Comparative toxicity studies of yttrium‐90 mx‐dtpa and 2‐it‐bad conjugated monoclonal antibody (bre‐3)

Background . BrE‐3 is a monoclonal antibody that has promise for imaging and therapy of human adenocarcinoma. Because of observations in therapeutic trials of yttrium‐90 ( 90 Y) escape from radioimmunoconjugates and uptake by the skeleton with resultant bone marrow toxicity, the authors attempted to evaluate the importance of this factor by a comparison of the LD 50 in healthy mice treated with 90 Y that had been chelated with either of two high affinity chelators, methylbenzyldiethylene‐triaminepentaacetic acid (MX‐DTPA) or bromoacetamidobenzyl‐1,4,7,10‐tetraazocyclododecane‐N,N′,N″,N″‐tetraacetic acid (BAD). Methods and Results . Bone marrow hematopoietic toxicity was dose‐limiting and the source of death for both chelators. The LD 50 for 90 Y‐BrE‐3‐MX‐DTPA was 220.9 μCi, and that for 90 Y‐BrE‐3‐2IT‐BAD was 307.8 μCi. Whole‐body autoradiography revealed substantially greater uptake of 90 Y in the skeleton when MX‐DTPA was used as the chelator.

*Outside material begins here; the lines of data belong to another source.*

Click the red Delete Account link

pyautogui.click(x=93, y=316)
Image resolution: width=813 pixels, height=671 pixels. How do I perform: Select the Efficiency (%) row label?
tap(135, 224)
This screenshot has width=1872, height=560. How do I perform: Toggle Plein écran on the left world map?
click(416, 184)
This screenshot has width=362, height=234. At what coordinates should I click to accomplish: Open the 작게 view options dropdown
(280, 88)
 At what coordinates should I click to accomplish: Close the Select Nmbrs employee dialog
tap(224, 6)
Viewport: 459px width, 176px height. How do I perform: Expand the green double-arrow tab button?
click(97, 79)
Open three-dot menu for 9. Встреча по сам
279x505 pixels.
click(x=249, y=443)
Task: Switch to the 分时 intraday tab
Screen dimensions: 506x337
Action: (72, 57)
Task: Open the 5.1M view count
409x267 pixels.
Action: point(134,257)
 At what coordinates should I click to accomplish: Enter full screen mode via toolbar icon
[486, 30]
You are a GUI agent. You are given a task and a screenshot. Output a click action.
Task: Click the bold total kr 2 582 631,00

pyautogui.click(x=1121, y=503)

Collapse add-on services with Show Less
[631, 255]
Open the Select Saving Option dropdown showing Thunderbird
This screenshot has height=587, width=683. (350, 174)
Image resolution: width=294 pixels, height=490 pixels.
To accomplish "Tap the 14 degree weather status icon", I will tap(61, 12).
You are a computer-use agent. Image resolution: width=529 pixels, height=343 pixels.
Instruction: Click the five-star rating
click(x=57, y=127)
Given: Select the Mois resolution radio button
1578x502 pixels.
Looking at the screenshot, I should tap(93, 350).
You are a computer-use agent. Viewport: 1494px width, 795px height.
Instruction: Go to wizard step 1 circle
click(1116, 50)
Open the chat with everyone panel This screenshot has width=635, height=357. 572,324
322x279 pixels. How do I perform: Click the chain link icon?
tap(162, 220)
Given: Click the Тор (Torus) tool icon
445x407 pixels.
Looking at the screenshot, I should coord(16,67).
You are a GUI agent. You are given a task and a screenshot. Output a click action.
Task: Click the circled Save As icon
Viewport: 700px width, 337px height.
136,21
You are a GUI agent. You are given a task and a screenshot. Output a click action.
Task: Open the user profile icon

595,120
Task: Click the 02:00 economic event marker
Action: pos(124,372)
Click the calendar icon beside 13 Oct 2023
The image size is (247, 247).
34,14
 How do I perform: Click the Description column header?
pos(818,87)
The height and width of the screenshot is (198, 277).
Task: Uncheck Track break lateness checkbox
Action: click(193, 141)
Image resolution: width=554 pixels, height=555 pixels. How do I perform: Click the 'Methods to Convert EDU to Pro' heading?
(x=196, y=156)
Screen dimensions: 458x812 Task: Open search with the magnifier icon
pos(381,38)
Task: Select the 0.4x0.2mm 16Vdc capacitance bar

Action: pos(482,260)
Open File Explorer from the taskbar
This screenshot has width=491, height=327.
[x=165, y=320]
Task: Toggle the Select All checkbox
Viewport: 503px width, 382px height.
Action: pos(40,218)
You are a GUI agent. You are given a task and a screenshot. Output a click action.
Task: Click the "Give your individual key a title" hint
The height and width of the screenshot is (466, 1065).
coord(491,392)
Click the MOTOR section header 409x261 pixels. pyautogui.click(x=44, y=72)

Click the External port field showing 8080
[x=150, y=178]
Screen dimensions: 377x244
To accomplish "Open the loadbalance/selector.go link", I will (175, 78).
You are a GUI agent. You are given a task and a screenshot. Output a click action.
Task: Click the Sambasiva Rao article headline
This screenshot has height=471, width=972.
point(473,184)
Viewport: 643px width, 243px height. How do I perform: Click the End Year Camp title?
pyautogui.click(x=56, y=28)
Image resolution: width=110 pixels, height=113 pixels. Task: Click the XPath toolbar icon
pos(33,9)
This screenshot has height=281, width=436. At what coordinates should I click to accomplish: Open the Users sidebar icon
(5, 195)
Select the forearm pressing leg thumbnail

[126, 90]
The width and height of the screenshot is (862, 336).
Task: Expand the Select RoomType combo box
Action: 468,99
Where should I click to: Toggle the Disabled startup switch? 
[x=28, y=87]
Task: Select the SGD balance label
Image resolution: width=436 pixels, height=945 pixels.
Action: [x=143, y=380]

Conclusions . These observations suggest that 90 Y escape to bone is a significant factor in the maximum tolerated dose of radioimmunoconjugate that can be used in therapeutic trials. These results probably underestimate the importance of 90 Y escape since 90 Y in the skeleton of patients is likely to be more significant than in mice because more of the 90 Y energy is absorbed in the marrow of larger species. Cancer 1994 73:1012–22.